Each block of the flowchart illustrations and block diagrams, and
combinations of blocks in the flowchart illustrations and block
diagrams, may be implemented by computer usable program code. The
computer usable program code may be provided to a processor of a
general purpose computer, special purpose computer, or other
programmable data processing apparatus to produce a machine, such
that the computer usable program code, when executed via, for
example, the a number of processors within the devices comprising
the topology-based management broker (200) or other programmable
data processing apparatus, implement the functions or acts
specified in the flowchart and/or block diagram block or blocks.

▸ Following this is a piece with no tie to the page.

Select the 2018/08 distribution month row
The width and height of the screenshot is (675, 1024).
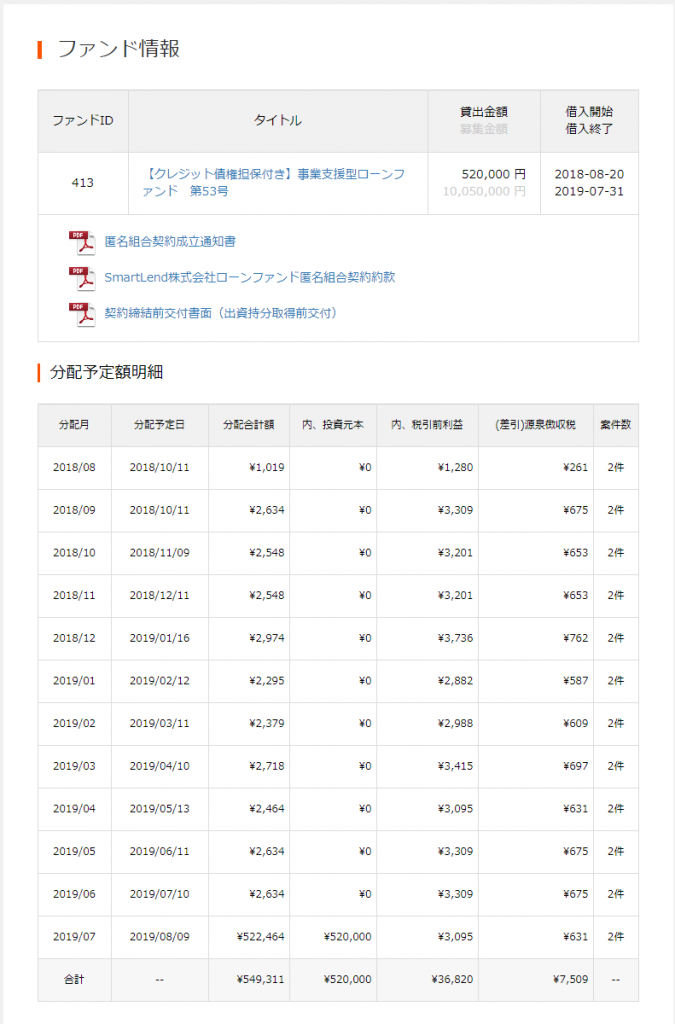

In
one example, the computer usable program code may be embodied
within a computer readable storage medium; the computer readable
storage medium being part of the computer program product. In one
example, the computer readable storage medium is a non-transitory
computer readable medium.
[0214] The specification and figures describe methods and systems
of managing the lifecycle of cloud service modeled as a topology.
These systems and methods include, with a processor, generating a
topology, the topology representing a cloud service, associating a
number of lifecycle management actions (LCMAs) with a number of
nodes within the topology, and with a lifecycle management engine,
executing the topology.
[0215] This management of the lifecycle of a cloud service modeled
as a topology may have a number of advantages, including: (1)

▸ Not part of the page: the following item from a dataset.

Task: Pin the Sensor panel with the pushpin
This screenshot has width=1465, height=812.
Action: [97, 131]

providing a common stack along with common use of topologies,
realized topologies, and policies may be used to support all use
cases for both cloud service automation (CSA) and continued
delivery automation (CDA) platforms and services to construct
topologies while utilizing the same technology and supporting
multiple providers' associated technologies; (2) providing a
computing environment in which CSA and CDA use the same topology
representations such as, for example, extensible mark-up language
(XML) or JavaScript object mutation (JSON); (3) providing a method
of managing migration of content for CSA by reusing existing CSA
content, creating a path to migrate resource providers, and reusing
providers; (4) avoiding or alleviating the risk of perpetuating a
CSA/CDA confusion, duplication of efforts and endangering future
CSA opportunities; (5) complex applications may be automatically
deployed on requested infrastructure without also requiring users
to understand how to perform such operations, and (6) supports a
CM&S environment, among many other advantages; (7) consolidates
models across lifecycle management orchestrators such as CSA,
application release management systems such as CDA, and
topology-based orchestrators such as Cloud OS or Quasar Eve; (8)
overcomes the lack of non-containment relationships unavailable in
CSA to allow for ordering by explicitly indicating the implications
of the missing relation through temporal dependency relationships;
(9) allowing for the configuration of the lifecycle order in a
relationship type system independent of the design; (10) eases
design of topologies by reducing or eliminating issues of order
during topology design, providing for a topology design focused on
the right topology, using the right resources, with the right
configuration properties, among many other advantages,
[0216] The preceding description has been presented to illustrate
and describe examples of the principles described. This description
is not intended to be exhaustive or to limit these principles to
any precise form disclosed. Many modifications and variations are
possible in light of the above teaching.